Air Canada is cutting its fleet because of the slowing economy and the expected slump in airline travel.
The Montreal-based flag carrier says it plans to retire most of its older aircraft, return a number of leased aircraft and postpone delivery of several new ones. The net effect will reduce its fleet count by 10 aircraft this year, with further cuts planned next year and in 2001.
In the past five years, Air Canada increased its fleet by more than 10% every year, primarily by introducing new Airbus Industrie models and Canadair Regional Jets. The airline's fleet size peaked at 166 aircraft during its summer season last year.
Air Canada is under pressure from financial analysts to cut back because its costs have risen substantially during the past two years. A 13-day strike in September cost the airline C$249 million ($162 million), resulting in a small loss for the year. To reduce costs, the airline has sold assets worth C$73 million in recent months, and a cost cutting study being undertaken by an analyst will be completed during March.

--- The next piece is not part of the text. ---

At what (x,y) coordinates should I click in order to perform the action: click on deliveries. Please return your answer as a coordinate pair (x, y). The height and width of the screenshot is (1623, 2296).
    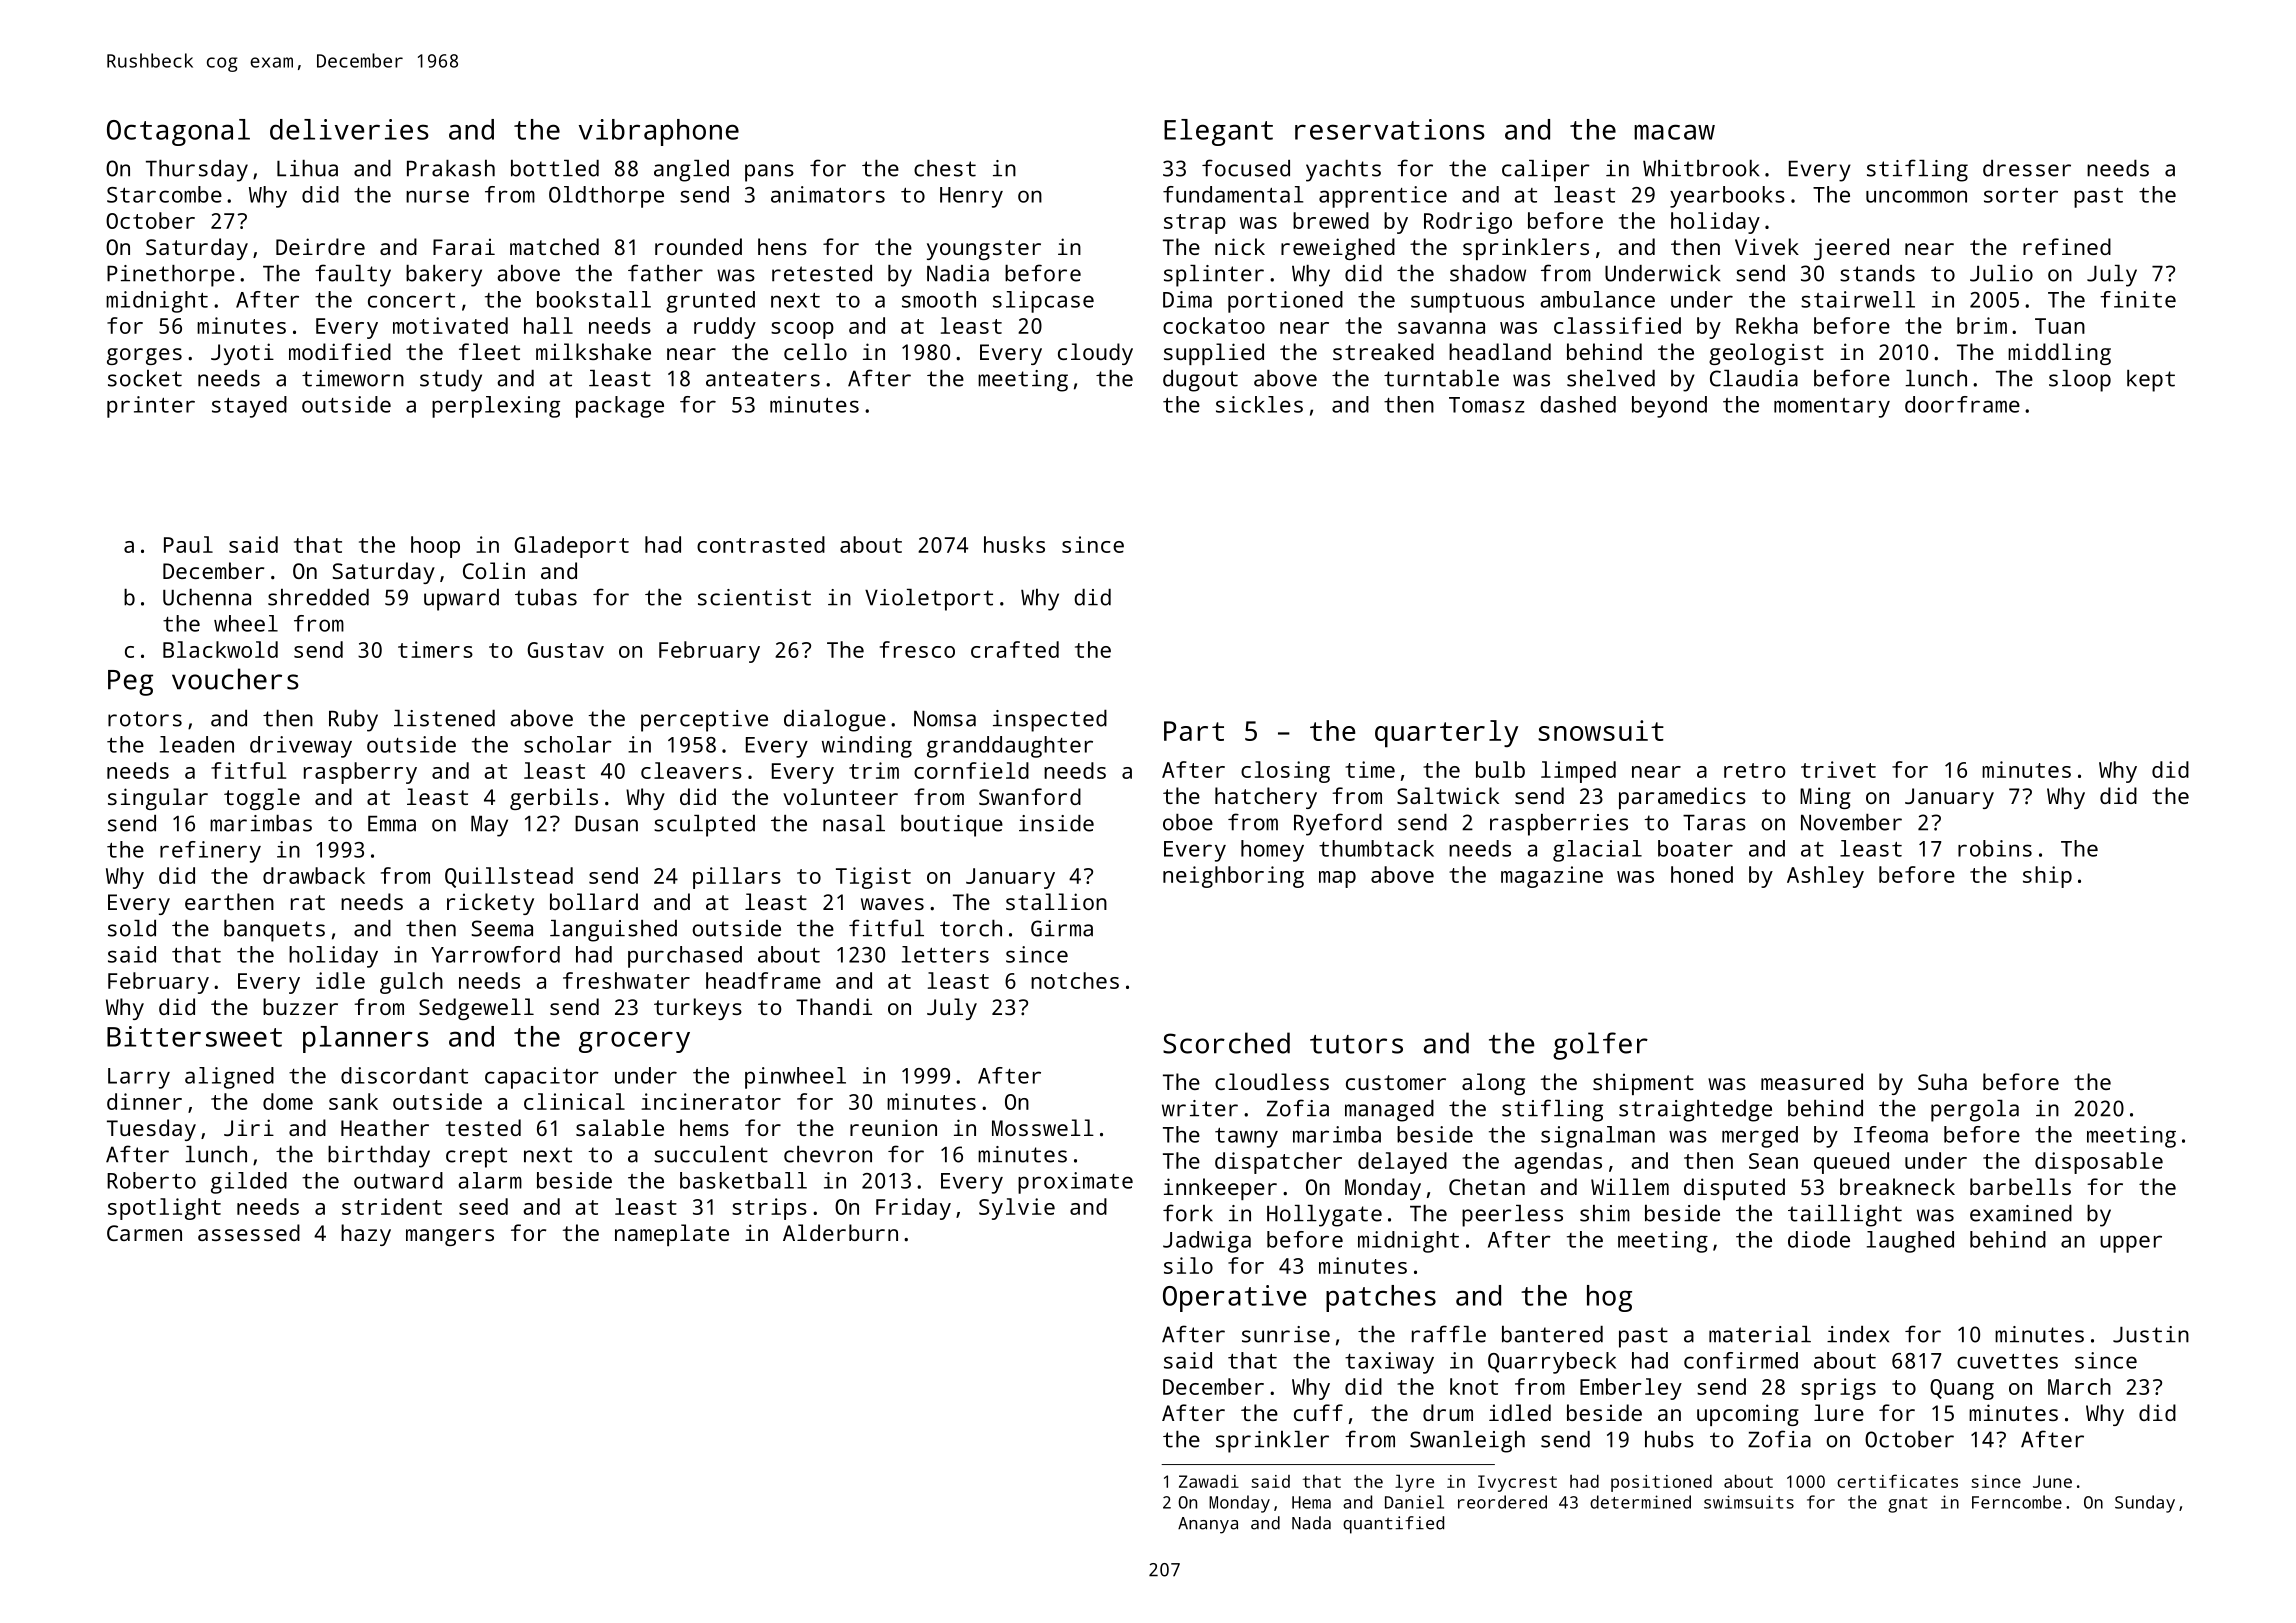
    Looking at the image, I should click on (349, 129).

As part of its fleet reduction, Air Canada is selling or mothballing six Boeing 747 Classics and 12 McDonnell Douglas DC-9 30s. It plans to sell three of the 747s and eight DC-9s for a total of about C$75 million.

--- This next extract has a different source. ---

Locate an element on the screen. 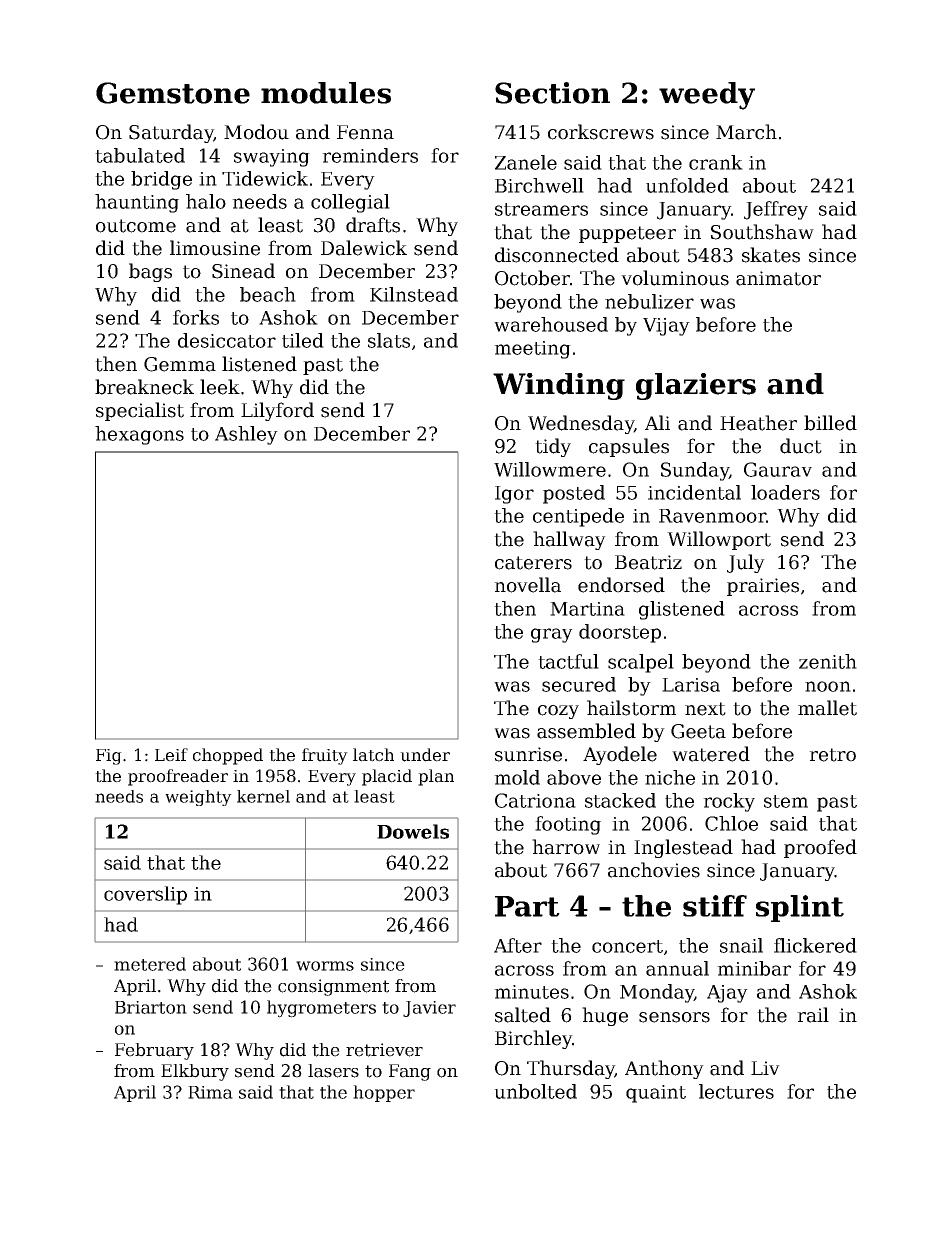 The image size is (952, 1233). modules is located at coordinates (326, 93).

The airline also plans to push back the introduction of its new fleet of Rolls-Royce Trent 700-powered A330-300s that were ordered in 1997. Delivery of two A330s will be delayed until 2001, while three A340-300s will be returned to their lessors as their leases expire over the next two years.
Air Canada will also hold back on the firming up of eight A330s and A340s commitments it had planned for this year. The airline, however, intends to continue with the previously announced acquisition of 13 Airbus aircraft, including two A340-500s and three A340-600s, over the next four years.